By Michael Barone
September 28, 2009
"It is my deeply held belief," Barack Obama told the United Nations General Assembly, that "in the year 2009 -- more than at any point in human history -- the interests of nations and peoples are shared."
That is, of course, the year Obama became president, and he wasn't shy about referring in his second paragraph to "the expectations that accompany my presidency around the world," though he assured us they "are not about me."
Before Obama's speech, I wrote that he seems "stuck in a time warp in which the United States is the bad guy." Not any more, he seemed to say in his U.N. speech. He has ordered the closing of Guantanamo. He has prohibited the use of torture. He is "responsibly ending" the war in Iraq (no triumphalist talk of victory). He is promising substantial reductions in U.S. nuclear weapons. He has invested $80 billion in clean energy. The U.S. has joined the United Nations' Human Rights Council.
All of which is a way of saying that nasty George W. Bush is no longer around with all his self-righteous swagger, and that with (as Obama did not fail to note) the first African-American installed in the White House, America is now on the same page with the rest of the world.
Much of the speech seemed to be an exercise in what Sigmund Freud called "projection," assuming that others think the way you do. Obama spoke as if the mullahs of Iran, the Kim Jong Il clan of North Korea, Vladimir Putin and his gang of oligarchs, and the rulers of China had the same gripes against the Bush administration as Obama and the liberal Democrats in Congress. Hey, if we just close Gitmo, they'll realize that we're all in sympathy now.
In that spirit, Obama at the General Assembly on Wednesday and while chairing the Security Council on Thursday tread warily on the issue of Iran's nuclear weapons program. "This is not about singling out individual nations," he said Wednesday, before stating that if Iran and North Korea "ignore international standards," they "must be held" -- in unspecified ways -- "accountable." The next day, the Security Council approved a resolution on the subject that did not name either country.

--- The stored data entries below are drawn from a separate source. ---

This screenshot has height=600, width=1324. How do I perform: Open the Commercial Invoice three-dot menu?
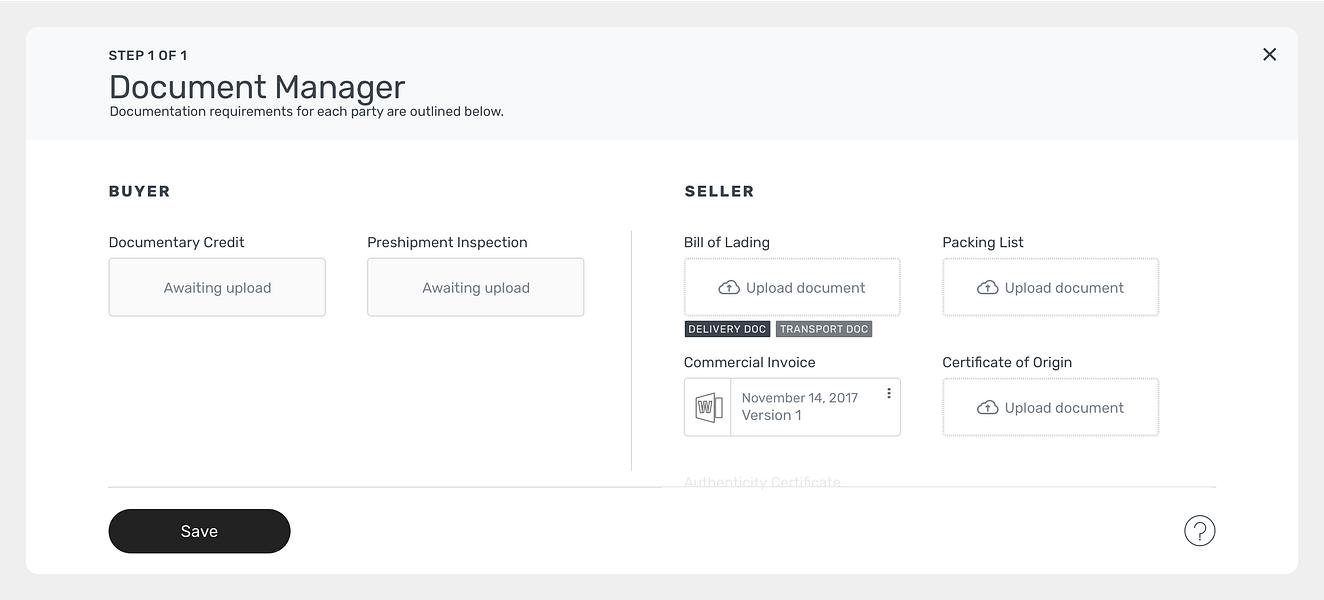tap(888, 394)
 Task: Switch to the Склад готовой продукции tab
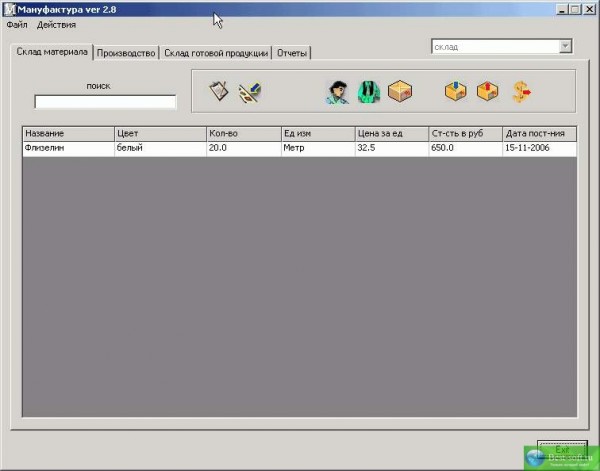215,52
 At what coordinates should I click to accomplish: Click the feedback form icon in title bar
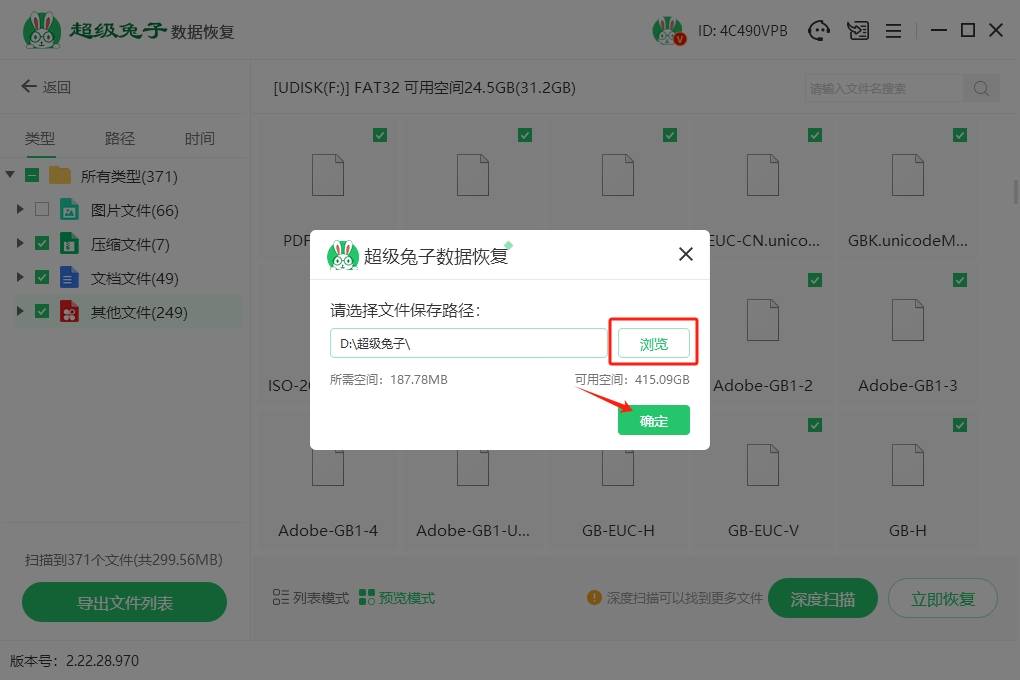[857, 31]
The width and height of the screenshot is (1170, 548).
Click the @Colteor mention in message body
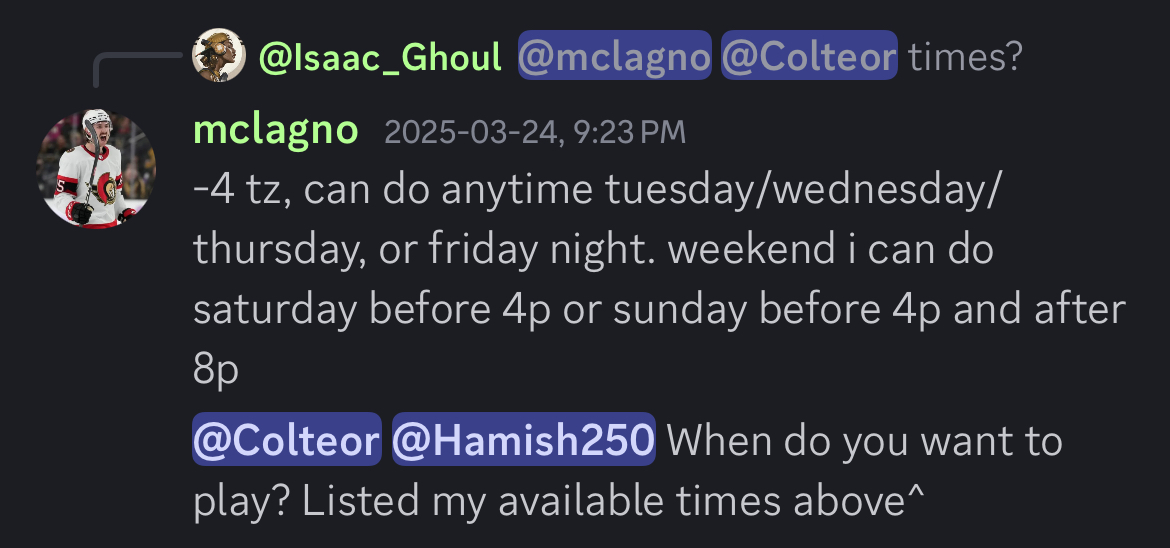[x=287, y=440]
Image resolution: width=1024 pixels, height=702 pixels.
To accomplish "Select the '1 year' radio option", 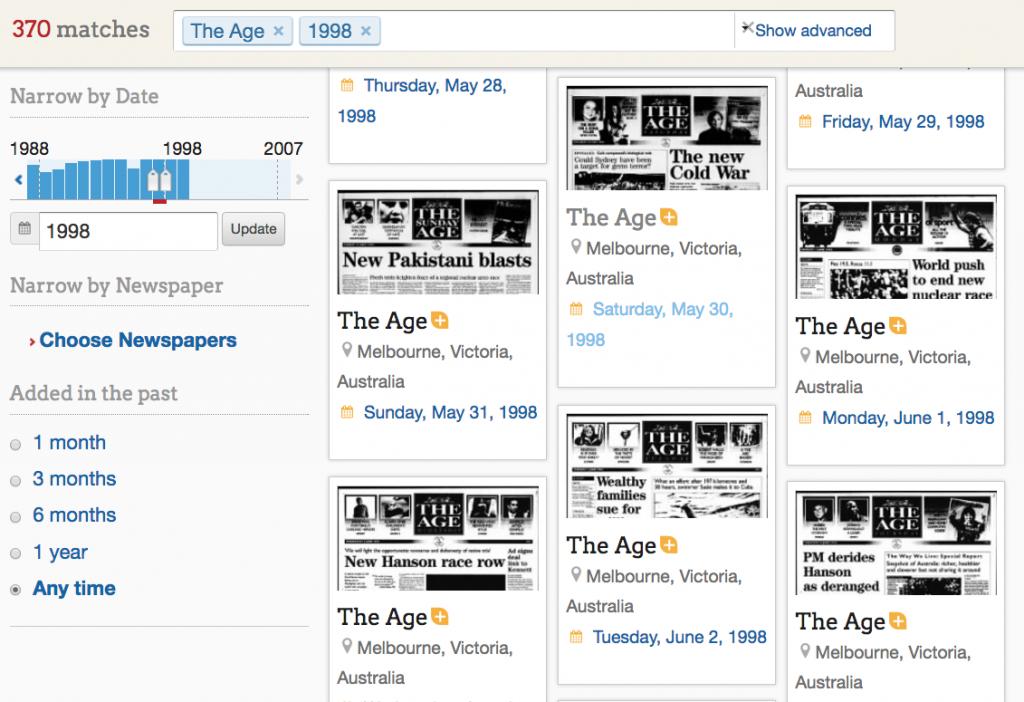I will 15,553.
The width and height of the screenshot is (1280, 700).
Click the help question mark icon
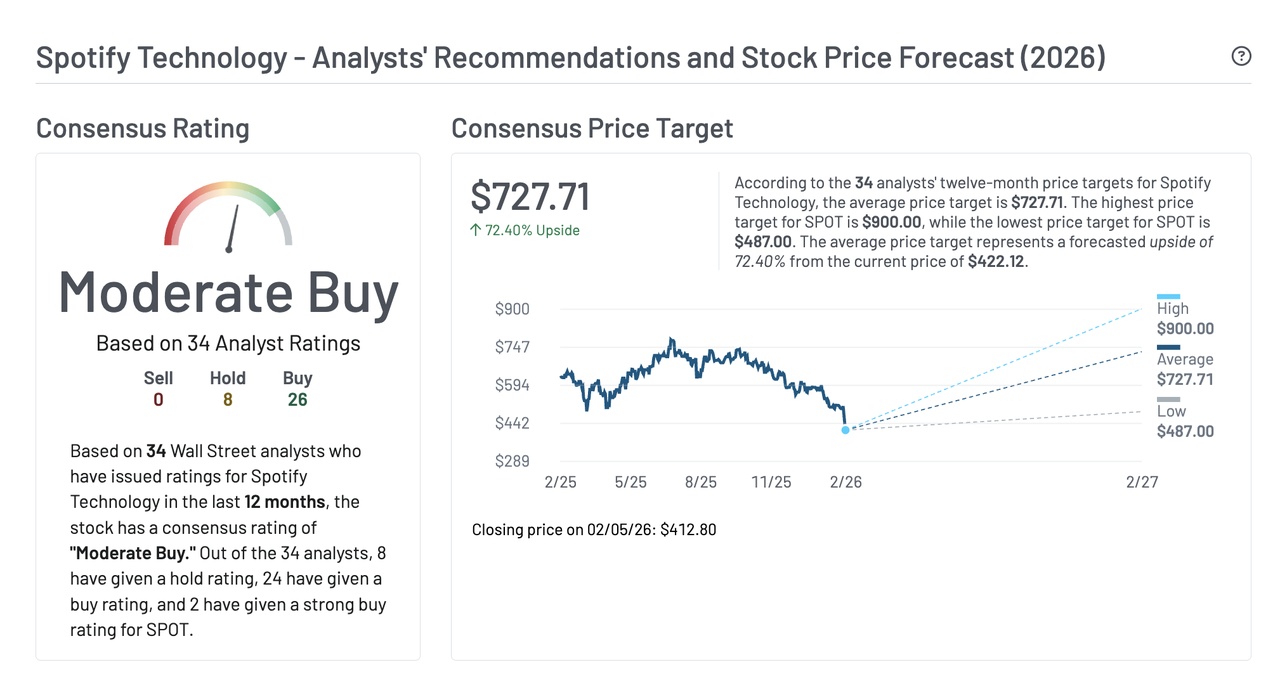pyautogui.click(x=1241, y=56)
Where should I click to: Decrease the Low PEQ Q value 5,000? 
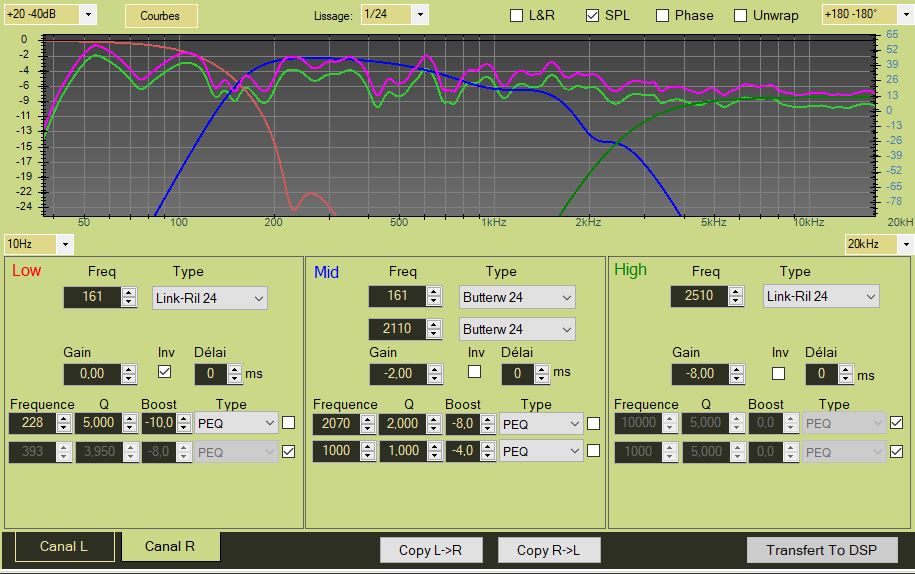click(131, 427)
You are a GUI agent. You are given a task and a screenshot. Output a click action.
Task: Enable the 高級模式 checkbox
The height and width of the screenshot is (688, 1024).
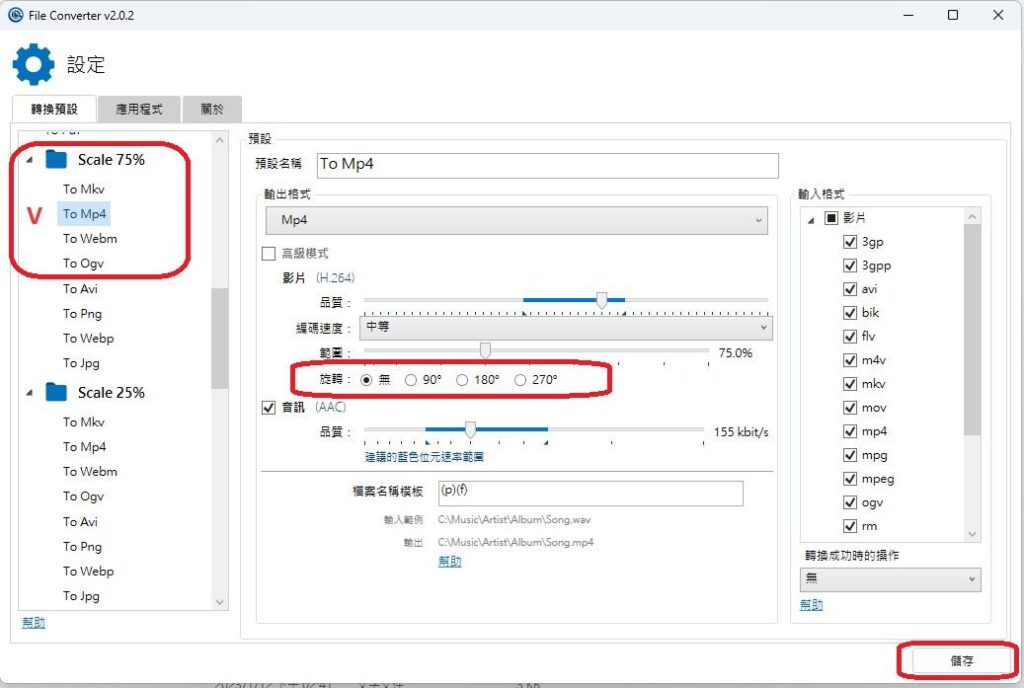(x=268, y=254)
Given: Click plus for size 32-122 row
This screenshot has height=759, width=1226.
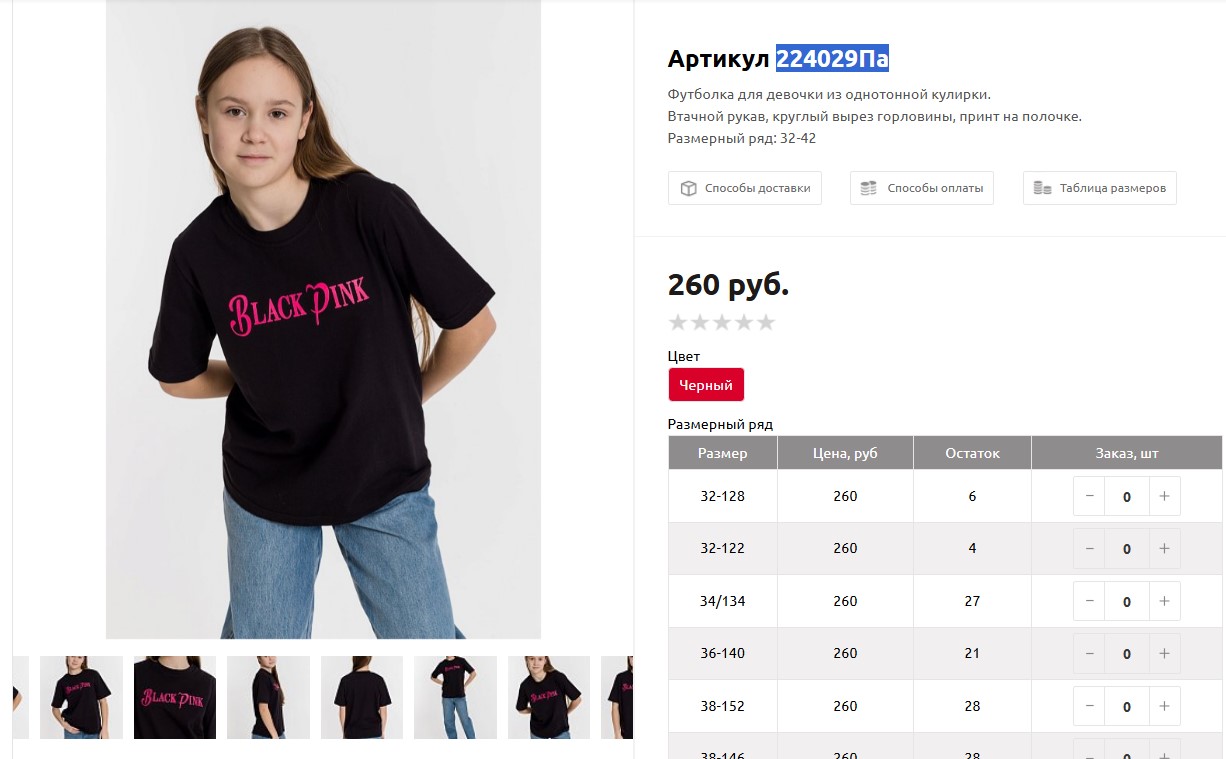Looking at the screenshot, I should [x=1164, y=548].
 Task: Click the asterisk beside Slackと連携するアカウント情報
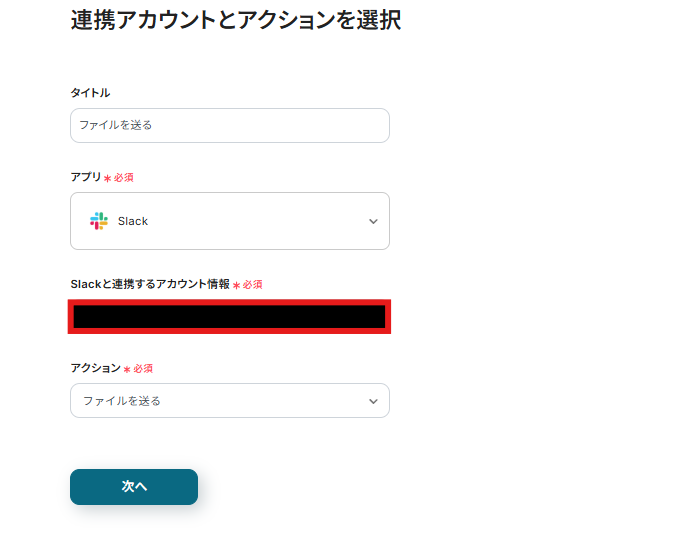[x=237, y=285]
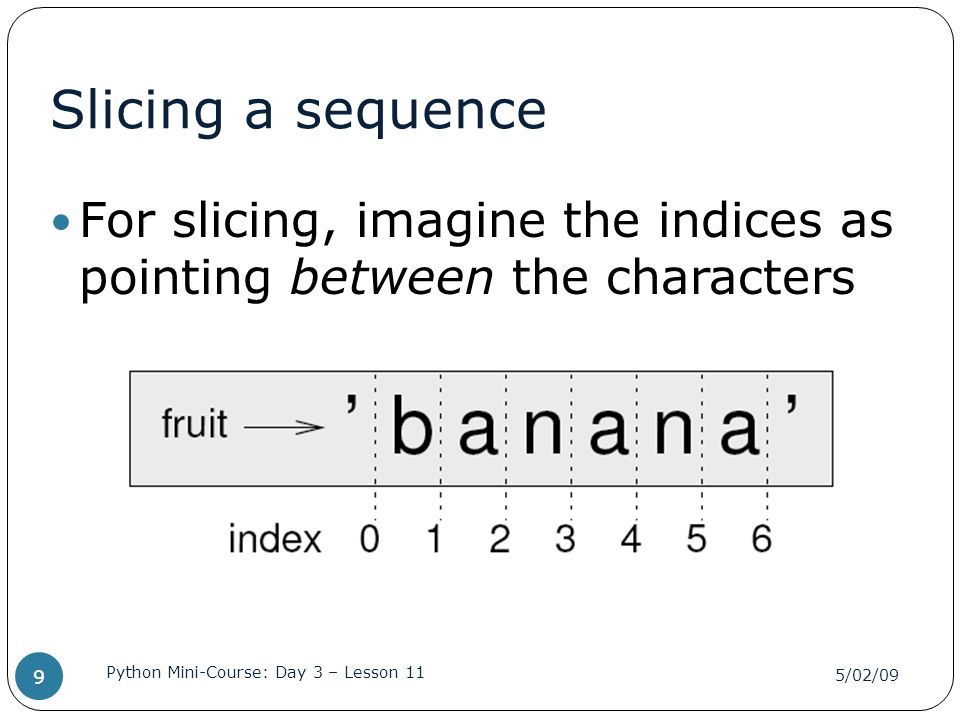Click the blue bullet point dot
960x720 pixels.
[61, 222]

Yet on Friday, information became public that suggested that Obama's comments on Iran were an example not of Freudian projection but of what psychologists call "cognitive dissonance," refusing to process facts that conflict with deeply held beliefs. The information was that Iran has been operating a second uranium enrichment facility near the holy city of Qom and that it had so informed the International Atomic Energy Agency earlier in the week.
In response, Obama, British Prime Minister Gordon Brown and French President Nicolas Sarkozy held a press conference Friday morning before the G-20 summit in Pittsburgh denouncing the Iranians. "Iran is breaking rules that all nations must follow," Obama said. "International law is not an empty promise."
But the Qom facility was not news to Obama. Western intelligence has long known about it, and Obama was briefed on it as president-elect. Even so, there was a sharp contrast between his wary references to Iran on Wednesday and Thursday, and his sharp criticism on Friday. There were probably good reasons -- protecting intelligence sources? -- for not disclosing the information before this week. But shouldn't the president's rhetoric on Wednesday and Thursday have reflected all that he knew?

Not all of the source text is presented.